問題
心拍について正しいのはどれか。
- 成人の安静時の平均心拍数は約 100 回/分である。
- 心拍のリズムは呼吸に同期して変動する。
- 発熱時には徐脈となる。
- 頸動脈洞を圧迫すると頻脈となる。
解答: 2(心拍のリズムは呼吸に同期して変動する。)
解説
- 誤り。成人の安静時平均心拍数は約70回/分(60〜90回/分)である。→約100回/分は頻脈に近い値である。正常成人の安静時の平均心拍数は約70回/分。
- 正しい。心拍のリズムは呼吸に同期して周期的に変動する。→吸息時に心拍数が増加し、呼息時に減少する現象で、呼吸性不整脈と呼ばれる。心拍のリズムはほぼ一定であるが、呼吸に同期して周期的にわずかに変動している(吸息時に速い)。これを呼吸性不整脈といい、小児で著しい。
- 誤り。発熱時には頻脈(心拍数増加)となる。→体温上昇に伴い代謝が亢進し、酸素需要が高まるため心拍数が増加する。運動時、発熱時、精神的な興奮時などに生理的な頻脈がみられる。

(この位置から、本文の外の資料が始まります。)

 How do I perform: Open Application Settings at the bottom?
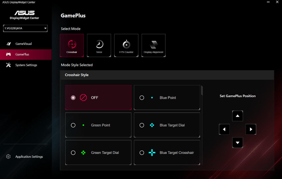coord(29,156)
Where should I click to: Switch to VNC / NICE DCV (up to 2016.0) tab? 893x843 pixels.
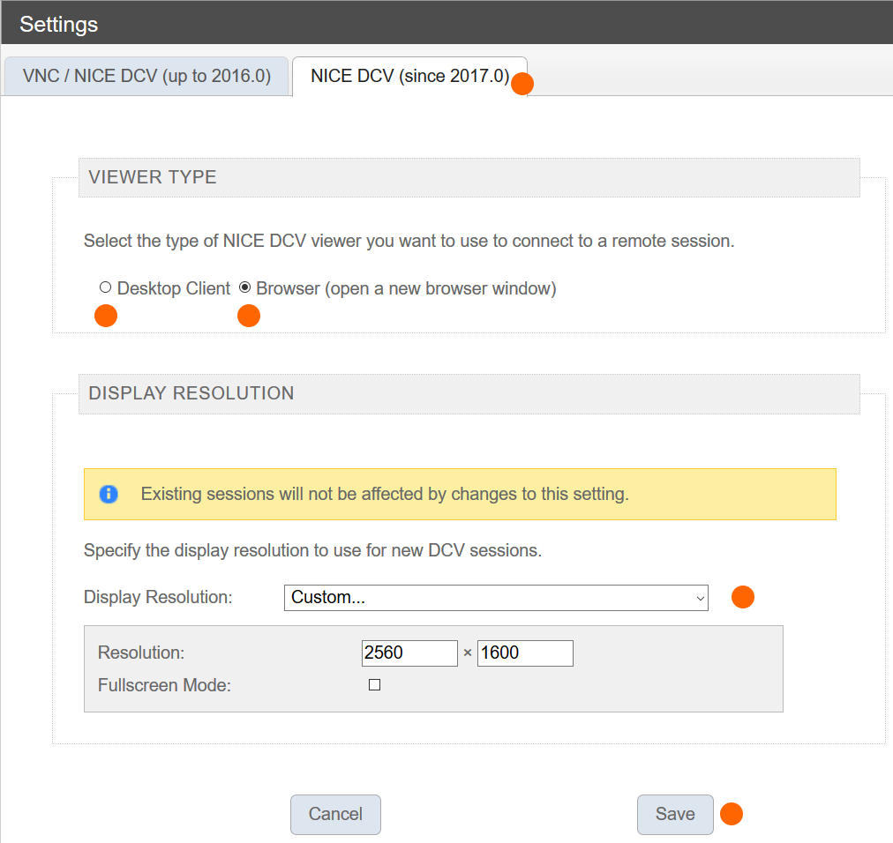(146, 77)
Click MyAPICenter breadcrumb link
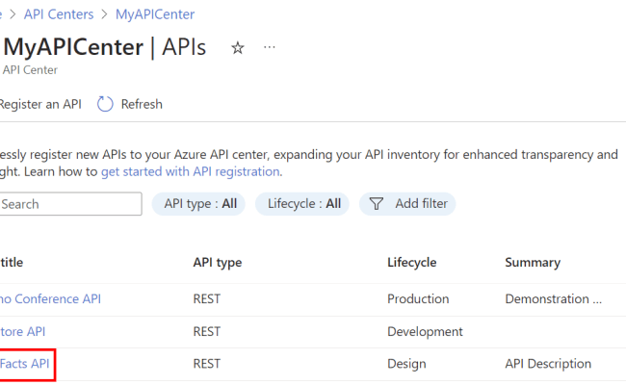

- 誤り。頸動脈洞を圧迫すると徐脈となる。→頸動脈洞の圧受容器が刺激され、迷走神経活動が亢進して心拍数が低下する(圧受容器反射)。頸動脈洞の圧受容器を外から強く圧迫すると、圧受容器反射によって血圧は急に低下し、意識を失うこともある。
ポイント
- 呼吸性不整脈は健常者にみられる正常な生理現象であり、吸息時に心拍数が増加し小児で顕著である。
- 覚え方のコツ: 「吸って速い、吐いて遅い」で呼吸性不整脈を覚える。頸動脈洞圧迫は「圧迫→血圧高いと勘違い→下げようとする→徐脈」と連想。
- 関連知識: 圧受容器反射では頸動脈洞と大動脈弓の圧受容器が関与し、情報はそれぞれ舌咽神経と迷走神経で延髄の循環中枢に伝えられる。
- よくある間違い: 発熱時を「徐脈」、頸動脈洞圧迫を「頻脈」と逆に答えてしまう。どちらも反対の反応が正しい。